A point charge of 2.0 10-9 C is located at the origin. How much work is required to bring a positive charge of 4.0 10-9 C from infinity to the location x = 30.0 cm?

and it requests the answer in J

Homework Equations

W=-q2(delta)V

DeltaV = Ke q1/d

where delta v is potential difference, W is work, q2 and q1 are the charges, Ke is coulombs constant, and d is distance

The Attempt at a Solution

I plugged in all of the variables using 4.0 *10 ^ -9 as my q1 and 2.0*10^-9 as my q2 and that was wrong so i switched them.. again wrong..

 

[Doc Al]

Switching q1 and q2 won't change anything. Show your final expression for the work done and the numbers you plugged in. Is it positive or negative?

 

[baba89]

I would first clarify the problem by asking for the units of the given charges and the distance. Assuming that the charges are given in coulombs (C) and the distance is given in meters (m), I would then proceed with solving the problem using the equations provided.
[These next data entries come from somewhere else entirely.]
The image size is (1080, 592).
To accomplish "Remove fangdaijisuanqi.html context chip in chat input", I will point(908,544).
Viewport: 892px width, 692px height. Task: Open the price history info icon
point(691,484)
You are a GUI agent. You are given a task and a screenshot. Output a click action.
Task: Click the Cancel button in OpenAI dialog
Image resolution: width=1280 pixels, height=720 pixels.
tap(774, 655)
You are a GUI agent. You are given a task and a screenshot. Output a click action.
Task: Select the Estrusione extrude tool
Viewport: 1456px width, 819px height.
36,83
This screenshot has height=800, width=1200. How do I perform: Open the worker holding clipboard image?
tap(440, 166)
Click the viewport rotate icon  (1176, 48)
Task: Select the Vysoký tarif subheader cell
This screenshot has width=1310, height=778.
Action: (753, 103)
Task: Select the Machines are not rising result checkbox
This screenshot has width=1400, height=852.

First, I would calculate the potential difference (deltaV) between the two charges using the equation deltaV = (Ke*q1)/d. Plugging in the values, I get deltaV = (8.99*10^9 N*m^2/C^2)*(4.0*10^-9 C)/0.30 m = 1.198*10^5 V.

Next, I would use the equation W = -q2*deltaV to calculate the work required to bring the positive charge from infinity to x = 30.0 cm. Plugging in the values, I get W = -(2.0*10^-9 C)*(1.198*10^5 V) = -2.396*10^-4 J.

Therefore, the work required to bring the positive charge from infinity to x = 30.0 cm is 2.396*10^-4 J.